17th September, 2024
By Sani Idris
The Kaduna State Primary Health Care Board (SPHCB) and UNICEF are taking plausible steps to scale-up ‘Multiple Micronutrient Supplements (MMS)’, in the state to prevent anaemia.
The state’s Commissioner for Health, Umma Ahmed, at a two-day stakeholders’ meeting in Zaria LGA, in Kaduna, urged them to scale up MMS to reduce the negative effects of anemia on pregnant women.
Ahmed, represented by the Permanent Secretary of the Ministry, Dr Aisha Abubakar, said the government and the stakeholders were targeting every pregnant woman and children, saying, ”because they all need MMS.”
According to her, Kaduna State has a 76.1 per cent of anemia in women and children under five, where more than 56.1 per cent of pregnant women have it.
She equally said 22.1 per cent of men were suffering from it and above 40 per cent for young girls.
Ahmed opined that the data showed that there was a disproportionate value, where men who earn income have access to what they want to eat.
“But women who have to eat based on what is cooked in the house have the worst values.

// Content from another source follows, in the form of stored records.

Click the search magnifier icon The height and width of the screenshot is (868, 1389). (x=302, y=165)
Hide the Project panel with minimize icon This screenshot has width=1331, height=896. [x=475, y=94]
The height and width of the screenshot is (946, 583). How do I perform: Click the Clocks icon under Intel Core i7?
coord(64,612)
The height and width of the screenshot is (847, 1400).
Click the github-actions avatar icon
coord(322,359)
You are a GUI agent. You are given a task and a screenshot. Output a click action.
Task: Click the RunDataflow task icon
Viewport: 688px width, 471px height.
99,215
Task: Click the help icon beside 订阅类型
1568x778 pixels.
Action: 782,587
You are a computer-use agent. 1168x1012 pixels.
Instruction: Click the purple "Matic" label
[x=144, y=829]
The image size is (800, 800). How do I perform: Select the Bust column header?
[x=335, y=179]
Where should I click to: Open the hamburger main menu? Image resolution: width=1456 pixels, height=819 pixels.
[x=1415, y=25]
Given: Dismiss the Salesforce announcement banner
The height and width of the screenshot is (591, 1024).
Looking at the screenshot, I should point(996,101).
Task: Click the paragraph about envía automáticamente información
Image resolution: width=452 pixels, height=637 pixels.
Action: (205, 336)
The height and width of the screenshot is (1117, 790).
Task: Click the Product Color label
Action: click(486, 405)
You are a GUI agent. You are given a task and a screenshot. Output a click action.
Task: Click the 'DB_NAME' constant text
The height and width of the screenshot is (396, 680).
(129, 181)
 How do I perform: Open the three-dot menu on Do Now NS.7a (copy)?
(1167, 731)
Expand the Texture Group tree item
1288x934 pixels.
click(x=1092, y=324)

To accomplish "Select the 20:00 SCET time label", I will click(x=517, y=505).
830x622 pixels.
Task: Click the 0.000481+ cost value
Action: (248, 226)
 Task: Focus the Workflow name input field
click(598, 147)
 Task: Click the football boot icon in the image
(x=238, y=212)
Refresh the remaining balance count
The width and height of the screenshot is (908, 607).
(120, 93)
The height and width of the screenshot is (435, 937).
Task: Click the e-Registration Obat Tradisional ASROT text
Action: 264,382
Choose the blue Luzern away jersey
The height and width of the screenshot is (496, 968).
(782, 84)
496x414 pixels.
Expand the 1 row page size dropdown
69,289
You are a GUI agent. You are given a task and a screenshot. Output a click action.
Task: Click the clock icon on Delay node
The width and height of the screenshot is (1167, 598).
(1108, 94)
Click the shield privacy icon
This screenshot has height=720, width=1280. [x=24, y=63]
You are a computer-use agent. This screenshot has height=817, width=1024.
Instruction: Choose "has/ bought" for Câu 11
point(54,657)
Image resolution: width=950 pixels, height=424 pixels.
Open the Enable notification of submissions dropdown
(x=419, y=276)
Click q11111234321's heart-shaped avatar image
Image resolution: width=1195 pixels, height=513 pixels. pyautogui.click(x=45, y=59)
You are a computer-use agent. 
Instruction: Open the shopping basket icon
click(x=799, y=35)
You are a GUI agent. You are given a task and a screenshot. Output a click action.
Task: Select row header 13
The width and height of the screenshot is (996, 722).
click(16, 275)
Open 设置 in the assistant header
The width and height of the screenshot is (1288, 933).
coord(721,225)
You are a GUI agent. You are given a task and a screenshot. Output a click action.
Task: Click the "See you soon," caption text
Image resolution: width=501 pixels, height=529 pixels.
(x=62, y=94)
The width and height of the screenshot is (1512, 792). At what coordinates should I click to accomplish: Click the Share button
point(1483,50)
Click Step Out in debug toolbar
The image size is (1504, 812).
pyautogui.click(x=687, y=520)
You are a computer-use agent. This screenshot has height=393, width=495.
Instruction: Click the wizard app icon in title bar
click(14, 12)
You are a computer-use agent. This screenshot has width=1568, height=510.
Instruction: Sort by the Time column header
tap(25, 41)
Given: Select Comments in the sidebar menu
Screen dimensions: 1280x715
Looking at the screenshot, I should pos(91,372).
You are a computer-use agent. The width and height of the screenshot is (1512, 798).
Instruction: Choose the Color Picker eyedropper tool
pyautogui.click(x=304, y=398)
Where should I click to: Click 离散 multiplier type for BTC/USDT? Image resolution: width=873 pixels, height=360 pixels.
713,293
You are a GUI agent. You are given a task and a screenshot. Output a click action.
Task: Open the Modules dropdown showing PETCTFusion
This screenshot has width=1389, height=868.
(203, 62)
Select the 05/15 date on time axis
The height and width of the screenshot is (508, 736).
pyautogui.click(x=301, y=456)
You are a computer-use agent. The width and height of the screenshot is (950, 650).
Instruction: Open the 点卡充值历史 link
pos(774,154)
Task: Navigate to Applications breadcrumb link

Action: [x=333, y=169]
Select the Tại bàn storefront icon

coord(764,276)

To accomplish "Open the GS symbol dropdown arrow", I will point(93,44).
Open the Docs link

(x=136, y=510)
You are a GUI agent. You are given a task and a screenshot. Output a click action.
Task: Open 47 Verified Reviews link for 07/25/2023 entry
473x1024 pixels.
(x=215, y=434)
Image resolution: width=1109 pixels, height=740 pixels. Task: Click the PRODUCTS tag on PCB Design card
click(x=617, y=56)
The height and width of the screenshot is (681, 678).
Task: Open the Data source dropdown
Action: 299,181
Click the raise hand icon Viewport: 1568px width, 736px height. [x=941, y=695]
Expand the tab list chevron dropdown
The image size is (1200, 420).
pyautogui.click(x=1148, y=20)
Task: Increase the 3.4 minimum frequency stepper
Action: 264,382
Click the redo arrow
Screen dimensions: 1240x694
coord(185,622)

“It indicates that there are gaps. our mission is to bring it down to zero if possible and to change the negative behavior, encouraging positive practices for their good health,” she said.
The commissioner said they were hoping to get the supplements as soon as possible, adding that the stakeholder’s engagement was to get everybody on board.
These include representatives from various Ministries, like agriculture, health, planning officers and CSOs, among others.
“The Federal Government has made available enough funds to secure as much as possible to distribute to the pregnant women.
“For now, we already have a stock of MMS, and this first phase will last till 2025, so it is just to get everybody on board.
“The stakeholders will draw a work plan for distribution, community engagement, advocacy, transportation, supply, and health education in the 23 LGA across the state,” Ahmed said.
Also, the Director of Family and Community Health Services in SPHCB, Nafisat Isah, quoted empirical evidence from clinical trials over the last two decades.
She said that the data has consistently shown that MMS offered additional benefits over Iron and Folic Acid supplements (IFAS) in reducing adverse pregnancy outcomes that negatively impact the first 1,000 days of life and beyond.
She added that MMS enhanced pregnancy outcomes by significantly reducing low birth weight.
She, therefore, urged MMS should be taken by women of childbearing age to enhance childbirth weight.
Isah called on all the stakeholders to work as a team in the move to get the MMS to the citizens in the state.
Earlier, the State Nutrition Officer (SNO) Mrs Ramatu Haruna, said the objective of the meeting was to educate them on MMS and its importance, thereby fostering partnership and collaboration among them.
This, she said, would ensure coordinated and effective approach of scaling up the MMS and secure their commitment to agree on the actionable roadmap with a clear timeline, roles, and responsibilities of the scale-up of MMS.
The UNICEF Nutrition Officer Kaduna Field Office, Yadika Charles, said antenatal MMS supplementation for pregnant women has been proven to improve maternal nutrition status.
He revealed that the MMS intervention campaign was being sponsored by the Bill and Melinda Foundation, adding that only five states in Nigeria, including Kaduna, were currently benefiting from the project.
The nutrition specialist also urged the stakeholders to create an enabling environment for MMS acceptability and intervention to prevent anemia among pregnant women.
According to him, the partnership between UNICEF, the Bill and Melinda Gates Foundation, Alive and Thrive, and Civil Society Calling Up Nutrition in Nigeria (CS-SUNN) was to improve pregnancy outcomes.
The nutrition specialist, who described MMS as a blessing, appreciated the state government for approving N100million as its counter-funding.
He emphasised that MMS was safe, efficacious and cost-effective and it was one of the interventions that improve maternal nutrition and serves as a preventive intervention that should be provided to pregnant women.
Making a case for MMS investment, the Team Lead for Alive and Thrive (A&T) in the state, Mrs Sarah Kwasu, said improvements in natural diet and behavioural change were difficult to achieve over a short time span for populations in resource constrained countries.
She added that combining all micronutrients in a multi-supplement and delivery of a MMS to women in targeted groups is more programmatically feasible and should be embraced.
While Iron and Folic Acid (IFA) supplementation were critical nutrients, Kwasu said that they were not the only nutrients that pregnant women may need to support their health and the health of their child.
She, however, said more than 20 years of research provided clear evidence that MMS was more effective than IFA supplementation in preventing adverse birth outcomes.